On April 19, 1988, Dixmoor Mayor Kenneth Fisher died by suicide shortly after being targeted by a federal investigation. The sudden vacancy left the Dixmoor Board of Trustees gridlocked over who should succeed him. For two consecutive board meetings, the trustees were locked in a 3–3 tie regarding the appointment of an acting mayor.

The political stalemate was broken on May 16, 1988 with the council voting 4–2 to appoint Lollis to serve out the remainder of the Fisher's term until the next general municipal elections scheduled for April 1989. The deciding vote proved contentious due to procedural disputes raised by Trustee Bennie Holloway regarding whether a newly appointed trustee, former Fire Chief Kenneth Steinhagen, had been legally sworn into office to vote. Despite objections, the village attorney and state election boards validated the proceedings confirming Lollis' appointment. Upon his swearing-in at the age of 65, Lollis officially became the first African American mayor in the history of Dixmoor.

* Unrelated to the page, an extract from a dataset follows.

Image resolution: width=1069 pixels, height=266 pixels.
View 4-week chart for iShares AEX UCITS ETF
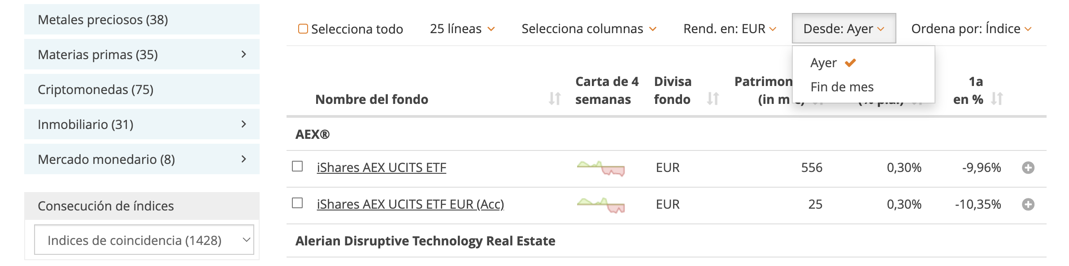tap(601, 168)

Lollis subsequently won a full term as the elected mayor in April 1989. His administration prioritized municipal safety, expanding localization infrastructure, creating business incentives, and introducing strict legal frameworks to halt illicit industrial dumping within the suburban community. He served as mayor until April 1993, when he was succeeded by Donald Luster.

== Personal life and legacy ==
Lollis was married to Viola Lollis (née Veal). The couple lived in Dixmoor for over sixty years where they raised six children.

Lollis died on January 21, 2020, at the age of 93. He is recognized by regional historical institutions including the Illinois Black History Museum for his pioneering role in local government diversification.